Feldsted était en grande partie non verbal et vivait au foyer de Gimli depuis l’âge adulte. Sa famille a contribué à créer le foyer pour qu’il puisse recevoir des soins 24 heures sur 24 après ses 18 ans. La propriété a ensuite été transférée à Community Bridges, un organisme à but non lucratif qui soutient des personnes ayant une déficience intellectuelle.
Après que CBC ait contacté des responsables provinciaux, Shultz a obtenu l’accès à une enquête interne menée par Manitoba’s Provincial Investigation Unit, partie du Department of Families. CBC a rapporté que l’enquête concluait que Feldsted n’avait pas été négligé au foyer, mais soulevait des inquiétudes concernant le suivi médical à mesure que son état se détériorait.
Le rapport indiquait que le personnel de Community Bridges avait demandé de l’aide à des professionnels de la santé, notamment une ergothérapeute et une diététiste, et avait conduit Feldsted à l’hôpital à plusieurs reprises. Il notait aussi qu’il avait été renvoyé à plusieurs reprises de l’hôpital de Gimli entre le Nov. 14 et le Dec. 5, 2023, alors que sa santé continuait de décliner pour une cause inconnue.
Une porte-parole de la ministre des Familles Nahanni Fontaine a dit que la ministre n’était pas disponible pour une entrevue, mais a présenté ses condoléances à la famille. Fontaine a déclaré que le département travaille à améliorer la communication et le partage d’information afin que les familles aient un meilleur accès à ce type d’enquête.
L’Interlake-Eastern Regional Health Authority, qui comprend Gimli, a dit à CBC qu’elle ne pouvait pas discuter des détails des soins reçus par Feldsted. Elle a indiqué que le cas n’avait pas été signalé comme un critical incident, une catégorie utilisée lorsqu’un patient subit un préjudice grave et involontaire dans le système de santé.

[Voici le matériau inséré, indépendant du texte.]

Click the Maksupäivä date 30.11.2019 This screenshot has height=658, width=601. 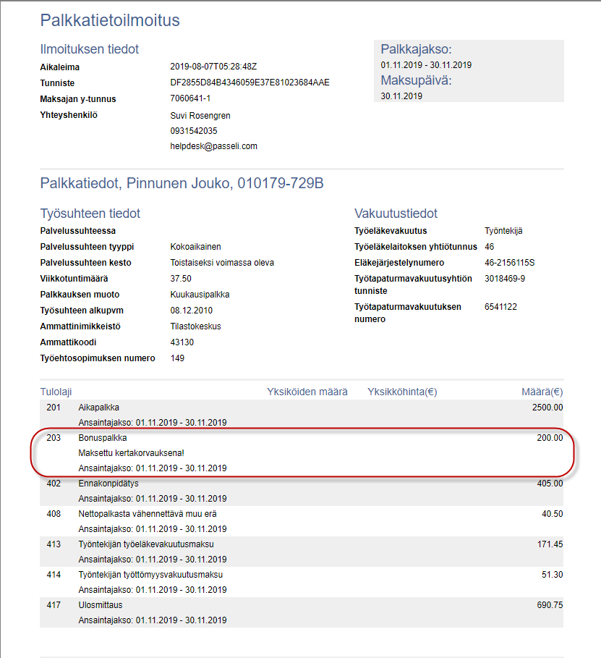click(x=401, y=96)
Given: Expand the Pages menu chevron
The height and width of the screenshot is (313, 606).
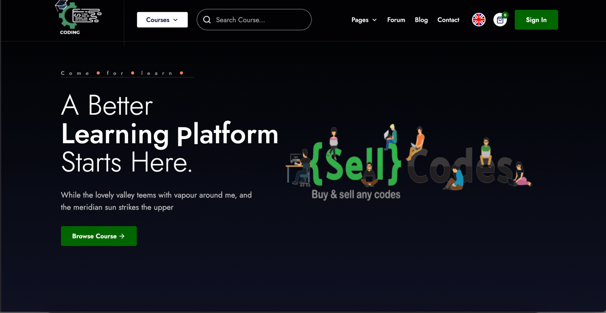Looking at the screenshot, I should pyautogui.click(x=375, y=20).
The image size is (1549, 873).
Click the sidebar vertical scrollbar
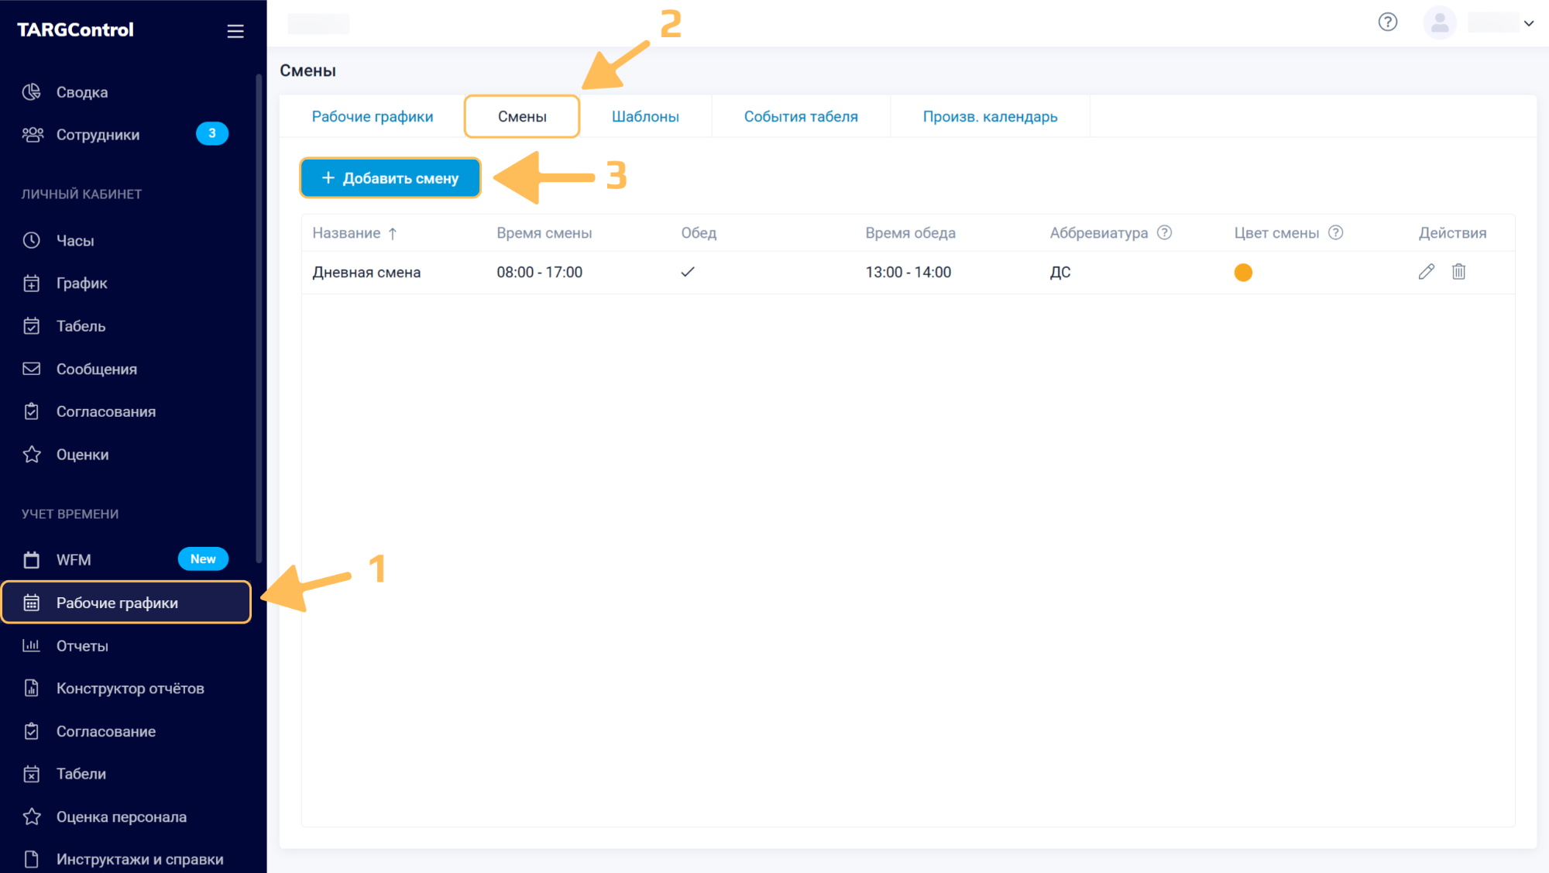click(x=259, y=318)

Shultz a affirmé qu’une enquête judiciaire est nécessaire pour examiner les lacunes dans les soins prodigués à son frère, notamment la manière dont les hôpitaux soutiennent les mandataires et la façon dont sont traitées les personnes atteintes d’une déficience intellectuelle et gravement malades. Au Manitoba, les enquêtes judiciaires sont demandées par le médecin légiste en chef et entendues devant un juge provincial. Elles n’ont pas pour but d’attribuer des torts, mais peuvent formuler des recommandations visant à prévenir des décès similaires.
« Je pense qu’il y a eu beaucoup d’injustice à l’endroit des travailleuses et travailleurs de Community Bridges », a dit Shultz. « Ils ne sont absolument pas équipés pour faire face à la crise de santé que traversait Sean. »
La directrice générale de Community Bridges, Heather McNeill, a décliné une entrevue, mais a indiqué dans une déclaration envoyée par courriel à CBC que le décès de Feldsted touche le personnel, le conseil d’administration et les personnes desservies par l’organisme.
Shultz a dit qu’elle ne saura peut‑être jamais ce qui a poussé son frère à cesser de manger ni si sa mort aurait pu être évitée. Elle espère qu’une enquête permettra de s’assurer que les personnes ayant une déficience intellectuelle sont traitées avec dignité lorsqu’elles tombent gravement malades.